==== Records shown ====

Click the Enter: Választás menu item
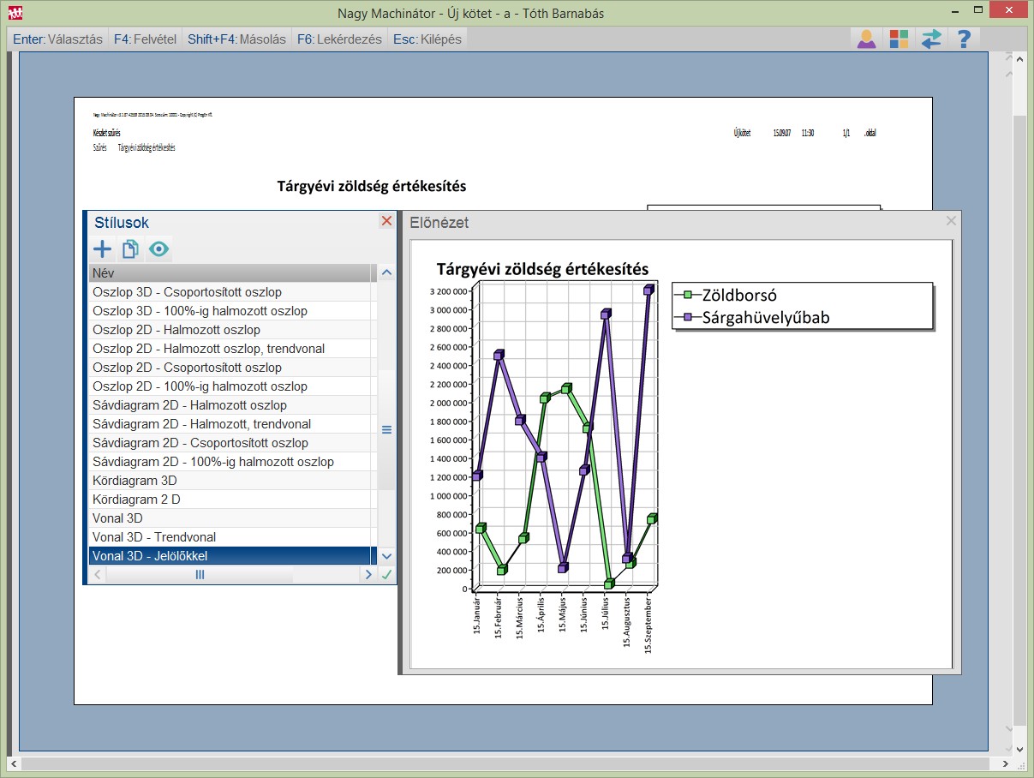The width and height of the screenshot is (1034, 778). pos(57,39)
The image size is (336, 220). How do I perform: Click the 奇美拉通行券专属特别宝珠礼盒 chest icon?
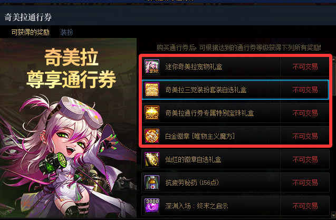[152, 113]
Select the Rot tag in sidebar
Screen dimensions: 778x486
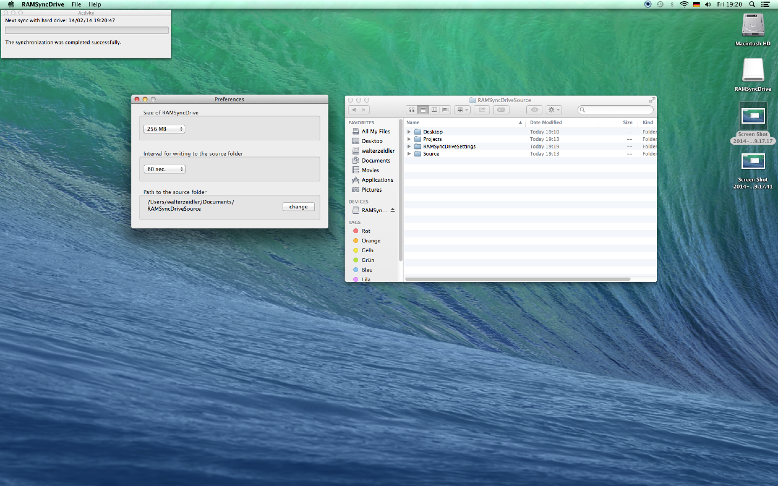point(366,231)
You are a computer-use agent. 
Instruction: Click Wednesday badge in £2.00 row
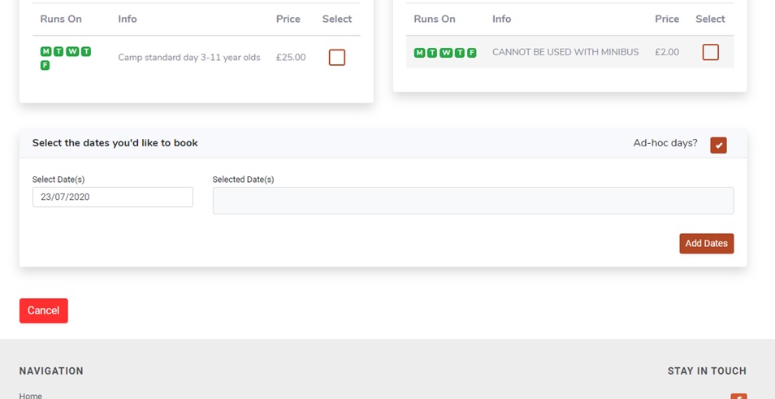point(446,52)
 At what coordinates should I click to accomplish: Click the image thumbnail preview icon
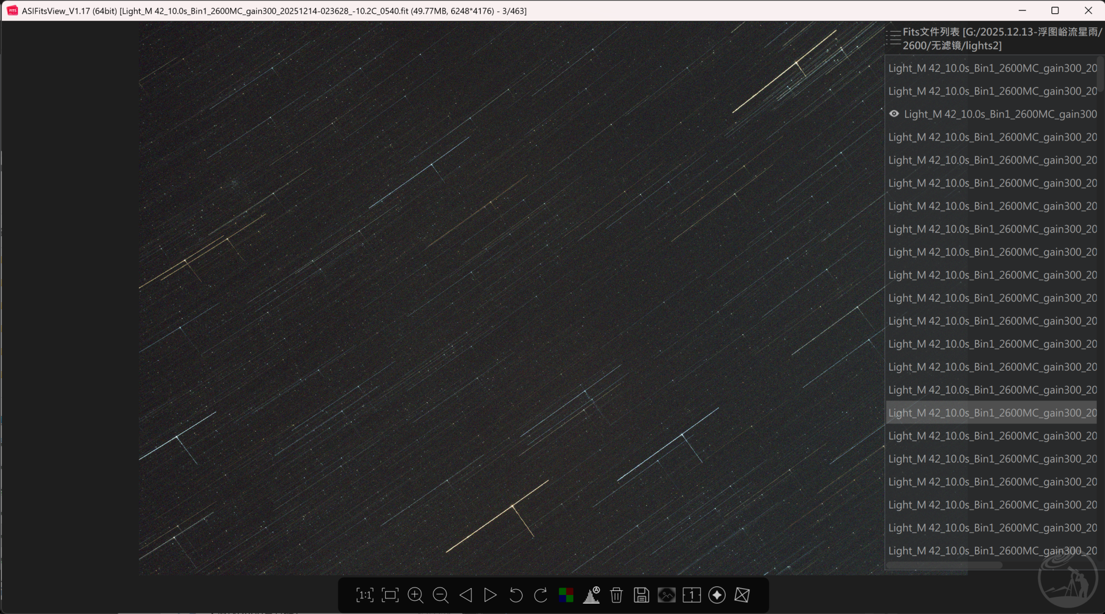[x=666, y=595]
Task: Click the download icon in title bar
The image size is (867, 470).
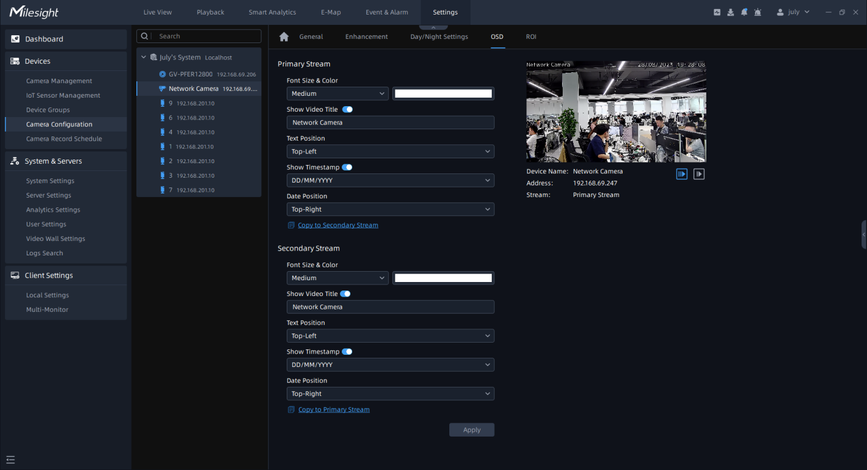Action: [731, 12]
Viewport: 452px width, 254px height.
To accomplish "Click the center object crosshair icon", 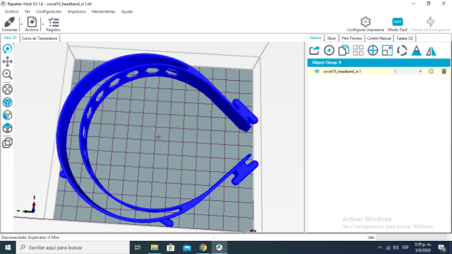I will [x=373, y=51].
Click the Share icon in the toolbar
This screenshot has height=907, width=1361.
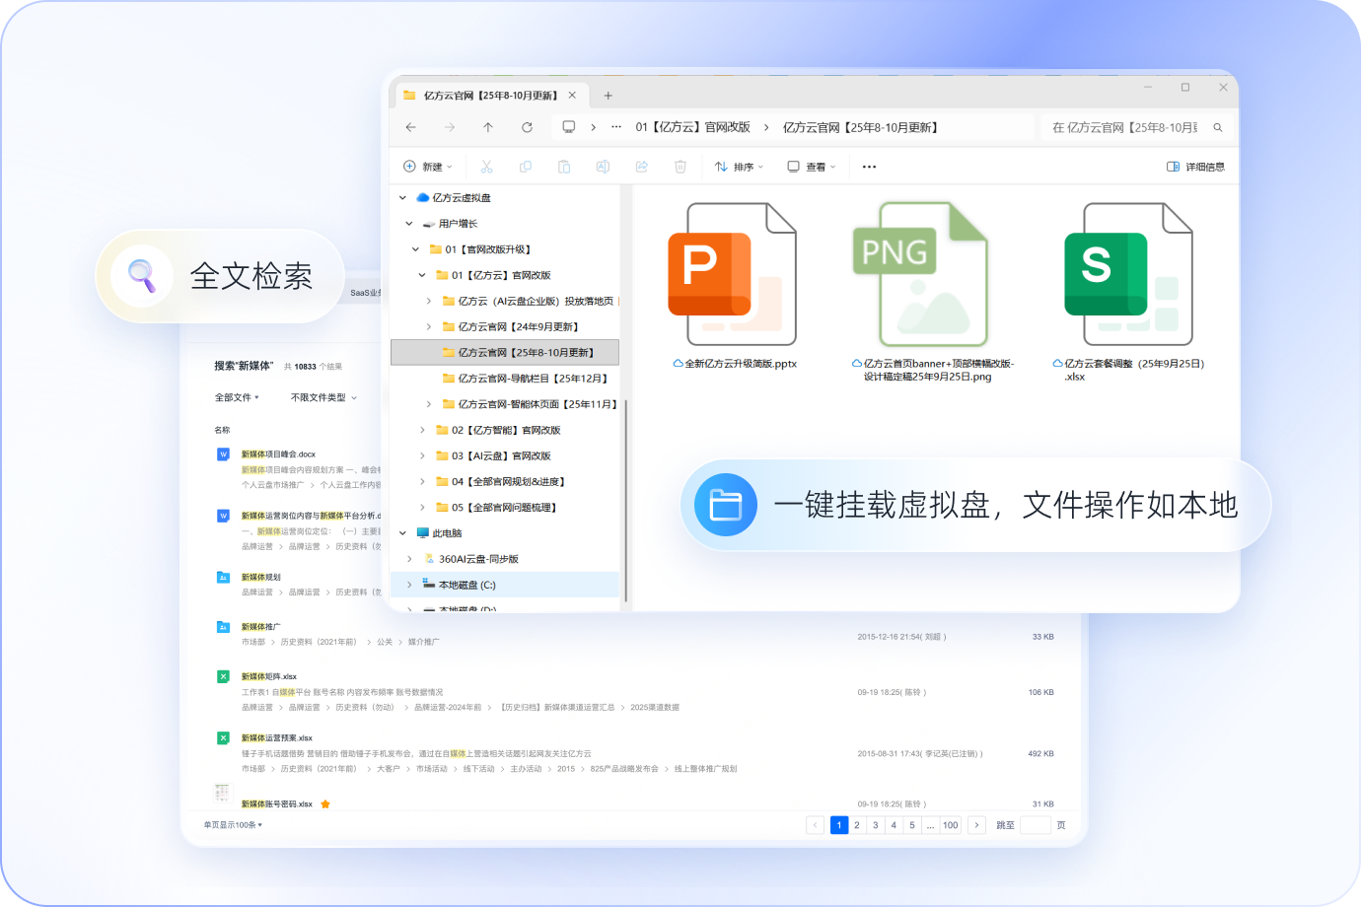pyautogui.click(x=642, y=167)
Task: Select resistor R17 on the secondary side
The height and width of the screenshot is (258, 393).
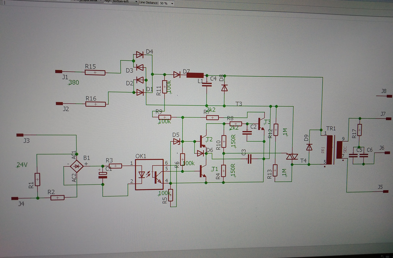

====

## What you will do
Each line of the entries above that has the word "Select" is to be copied.

## Problem solution
Select the Rot tag in sidebar
Task: Select resistor R17 on the secondary side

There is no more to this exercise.